*** RECORDS FOR PROCESSING Section Begins ***

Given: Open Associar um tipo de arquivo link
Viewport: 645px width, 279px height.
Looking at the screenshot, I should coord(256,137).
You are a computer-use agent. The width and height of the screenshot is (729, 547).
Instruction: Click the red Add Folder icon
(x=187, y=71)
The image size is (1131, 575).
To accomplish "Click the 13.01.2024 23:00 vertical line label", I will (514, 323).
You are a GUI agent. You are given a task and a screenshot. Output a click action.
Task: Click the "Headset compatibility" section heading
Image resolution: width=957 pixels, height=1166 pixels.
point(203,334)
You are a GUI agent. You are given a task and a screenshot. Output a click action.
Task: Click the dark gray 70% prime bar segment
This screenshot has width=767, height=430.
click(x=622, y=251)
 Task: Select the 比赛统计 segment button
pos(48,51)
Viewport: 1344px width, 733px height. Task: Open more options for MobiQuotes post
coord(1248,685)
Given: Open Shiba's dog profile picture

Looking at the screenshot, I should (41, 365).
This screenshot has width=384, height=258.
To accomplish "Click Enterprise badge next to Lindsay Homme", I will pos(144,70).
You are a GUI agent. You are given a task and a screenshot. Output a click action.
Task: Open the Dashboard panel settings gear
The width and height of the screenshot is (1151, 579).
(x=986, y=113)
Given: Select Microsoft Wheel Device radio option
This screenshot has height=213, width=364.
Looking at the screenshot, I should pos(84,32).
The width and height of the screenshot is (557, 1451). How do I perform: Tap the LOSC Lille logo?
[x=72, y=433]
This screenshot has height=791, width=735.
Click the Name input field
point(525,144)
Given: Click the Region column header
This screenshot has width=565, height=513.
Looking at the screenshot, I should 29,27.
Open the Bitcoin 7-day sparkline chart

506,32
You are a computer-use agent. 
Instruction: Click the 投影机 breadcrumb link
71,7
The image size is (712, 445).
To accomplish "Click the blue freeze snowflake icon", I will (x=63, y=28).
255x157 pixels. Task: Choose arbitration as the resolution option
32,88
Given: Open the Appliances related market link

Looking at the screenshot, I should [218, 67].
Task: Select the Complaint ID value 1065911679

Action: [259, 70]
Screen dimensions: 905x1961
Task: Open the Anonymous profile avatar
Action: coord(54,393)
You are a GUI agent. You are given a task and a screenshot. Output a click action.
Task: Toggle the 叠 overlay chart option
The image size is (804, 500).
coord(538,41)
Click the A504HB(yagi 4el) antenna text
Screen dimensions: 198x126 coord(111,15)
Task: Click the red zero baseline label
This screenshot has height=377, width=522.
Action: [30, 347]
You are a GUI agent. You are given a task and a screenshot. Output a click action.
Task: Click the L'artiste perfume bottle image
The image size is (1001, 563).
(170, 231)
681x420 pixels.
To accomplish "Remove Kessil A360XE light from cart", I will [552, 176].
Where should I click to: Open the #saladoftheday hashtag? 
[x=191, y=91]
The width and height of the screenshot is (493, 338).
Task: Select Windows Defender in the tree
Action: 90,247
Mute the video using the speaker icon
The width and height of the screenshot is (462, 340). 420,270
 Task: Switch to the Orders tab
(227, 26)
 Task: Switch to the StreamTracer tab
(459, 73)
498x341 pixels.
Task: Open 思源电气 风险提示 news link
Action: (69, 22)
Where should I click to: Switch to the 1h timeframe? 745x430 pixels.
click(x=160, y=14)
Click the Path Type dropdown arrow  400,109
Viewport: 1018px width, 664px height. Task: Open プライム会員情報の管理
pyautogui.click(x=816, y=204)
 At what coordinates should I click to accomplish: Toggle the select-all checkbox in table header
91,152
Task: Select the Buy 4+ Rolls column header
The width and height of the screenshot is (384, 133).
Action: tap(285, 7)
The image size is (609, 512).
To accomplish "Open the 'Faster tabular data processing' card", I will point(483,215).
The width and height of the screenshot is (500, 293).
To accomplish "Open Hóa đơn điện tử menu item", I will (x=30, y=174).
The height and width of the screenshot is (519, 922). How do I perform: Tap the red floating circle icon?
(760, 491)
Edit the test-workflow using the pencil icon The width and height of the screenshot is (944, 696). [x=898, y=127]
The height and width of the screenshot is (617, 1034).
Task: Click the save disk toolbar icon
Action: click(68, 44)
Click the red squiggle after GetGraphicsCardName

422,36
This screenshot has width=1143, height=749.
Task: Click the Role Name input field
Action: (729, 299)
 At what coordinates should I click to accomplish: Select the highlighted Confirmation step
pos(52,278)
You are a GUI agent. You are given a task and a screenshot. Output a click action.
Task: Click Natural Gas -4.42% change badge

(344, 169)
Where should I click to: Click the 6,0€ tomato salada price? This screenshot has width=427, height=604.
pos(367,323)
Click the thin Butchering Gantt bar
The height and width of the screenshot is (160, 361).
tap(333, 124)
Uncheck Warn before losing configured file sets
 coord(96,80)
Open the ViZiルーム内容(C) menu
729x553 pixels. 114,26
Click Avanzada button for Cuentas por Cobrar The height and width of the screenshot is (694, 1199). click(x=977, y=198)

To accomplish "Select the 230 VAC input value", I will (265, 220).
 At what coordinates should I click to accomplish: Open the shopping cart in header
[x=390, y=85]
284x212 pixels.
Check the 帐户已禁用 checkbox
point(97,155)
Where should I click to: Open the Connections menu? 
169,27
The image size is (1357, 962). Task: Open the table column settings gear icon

*** RECORDS FOR PROCESSING Section Ends ***

▶ _WHAT IS REQUIRED_: Transcribe all the data word for word, as it appears above.

▶ _TASK SOLUTION_:
Given: Open Associar um tipo de arquivo link
Viewport: 645px width, 279px height.
Looking at the screenshot, I should coord(256,137).
You are a computer-use agent. The width and height of the screenshot is (729, 547).
Instruction: Click the red Add Folder icon
(x=187, y=71)
The image size is (1131, 575).
To accomplish "Click the 13.01.2024 23:00 vertical line label", I will (514, 323).
You are a GUI agent. You are given a task and a screenshot. Output a click action.
Task: Click the "Headset compatibility" section heading
Image resolution: width=957 pixels, height=1166 pixels.
point(203,334)
You are a GUI agent. You are given a task and a screenshot. Output a click action.
Task: Click the dark gray 70% prime bar segment
This screenshot has width=767, height=430.
click(x=622, y=251)
 Task: Select the 比赛统计 segment button
pos(48,51)
Viewport: 1344px width, 733px height. Task: Open more options for MobiQuotes post
coord(1248,685)
Given: Open Shiba's dog profile picture

Looking at the screenshot, I should (41, 365).
This screenshot has width=384, height=258.
To accomplish "Click Enterprise badge next to Lindsay Homme", I will pos(144,70).
You are a GUI agent. You are given a task and a screenshot. Output a click action.
Task: Open the Dashboard panel settings gear
The width and height of the screenshot is (1151, 579).
(x=986, y=113)
Given: Select Microsoft Wheel Device radio option
This screenshot has height=213, width=364.
Looking at the screenshot, I should pos(84,32).
The width and height of the screenshot is (557, 1451). How do I perform: Tap the LOSC Lille logo?
[x=72, y=433]
This screenshot has height=791, width=735.
Click the Name input field
point(525,144)
Given: Click the Region column header
This screenshot has width=565, height=513.
Looking at the screenshot, I should 29,27.
Open the Bitcoin 7-day sparkline chart

506,32
You are a computer-use agent. 
Instruction: Click the 投影机 breadcrumb link
71,7
The image size is (712, 445).
To accomplish "Click the blue freeze snowflake icon", I will (x=63, y=28).
255x157 pixels. Task: Choose arbitration as the resolution option
32,88
Given: Open the Appliances related market link

Looking at the screenshot, I should [218, 67].
Task: Select the Complaint ID value 1065911679

Action: [259, 70]
Screen dimensions: 905x1961
Task: Open the Anonymous profile avatar
Action: coord(54,393)
You are a GUI agent. You are given a task and a screenshot. Output a click action.
Task: Toggle the 叠 overlay chart option
The image size is (804, 500).
coord(538,41)
Click the A504HB(yagi 4el) antenna text
Screen dimensions: 198x126 coord(111,15)
Task: Click the red zero baseline label
This screenshot has height=377, width=522.
Action: [30, 347]
You are a GUI agent. You are given a task and a screenshot. Output a click action.
Task: Click the L'artiste perfume bottle image
The image size is (1001, 563).
(170, 231)
681x420 pixels.
To accomplish "Remove Kessil A360XE light from cart", I will [552, 176].
Where should I click to: Open the #saladoftheday hashtag? 
[x=191, y=91]
The width and height of the screenshot is (493, 338).
Task: Select Windows Defender in the tree
Action: 90,247
Mute the video using the speaker icon
The width and height of the screenshot is (462, 340). 420,270
 Task: Switch to the Orders tab
(227, 26)
 Task: Switch to the StreamTracer tab
(459, 73)
498x341 pixels.
Task: Open 思源电气 风险提示 news link
Action: (69, 22)
Where should I click to: Switch to the 1h timeframe? 745x430 pixels.
click(x=160, y=14)
Click the Path Type dropdown arrow  400,109
Viewport: 1018px width, 664px height. Task: Open プライム会員情報の管理
pyautogui.click(x=816, y=204)
 At what coordinates should I click to accomplish: Toggle the select-all checkbox in table header
91,152
Task: Select the Buy 4+ Rolls column header
The width and height of the screenshot is (384, 133).
Action: tap(285, 7)
The image size is (609, 512).
To accomplish "Open the 'Faster tabular data processing' card", I will point(483,215).
The width and height of the screenshot is (500, 293).
To accomplish "Open Hóa đơn điện tử menu item", I will (x=30, y=174).
The height and width of the screenshot is (519, 922). How do I perform: Tap the red floating circle icon?
(760, 491)
Edit the test-workflow using the pencil icon The width and height of the screenshot is (944, 696). [x=898, y=127]
The height and width of the screenshot is (617, 1034).
Task: Click the save disk toolbar icon
Action: click(68, 44)
Click the red squiggle after GetGraphicsCardName

422,36
This screenshot has width=1143, height=749.
Task: Click the Role Name input field
Action: (729, 299)
 At what coordinates should I click to accomplish: Select the highlighted Confirmation step
pos(52,278)
You are a GUI agent. You are given a task and a screenshot. Output a click action.
Task: Click Natural Gas -4.42% change badge

(344, 169)
Where should I click to: Click the 6,0€ tomato salada price? This screenshot has width=427, height=604.
pos(367,323)
Click the thin Butchering Gantt bar
The height and width of the screenshot is (160, 361).
tap(333, 124)
Uncheck Warn before losing configured file sets
 coord(96,80)
Open the ViZiルーム内容(C) menu
729x553 pixels. 114,26
Click Avanzada button for Cuentas por Cobrar The height and width of the screenshot is (694, 1199). click(x=977, y=198)

To accomplish "Select the 230 VAC input value", I will (265, 220).
 At what coordinates should I click to accomplish: Open the shopping cart in header
[x=390, y=85]
284x212 pixels.
Check the 帐户已禁用 checkbox
point(97,155)
Where should I click to: Open the Connections menu? 
169,27
The image size is (1357, 962). Task: Open the table column settings gear icon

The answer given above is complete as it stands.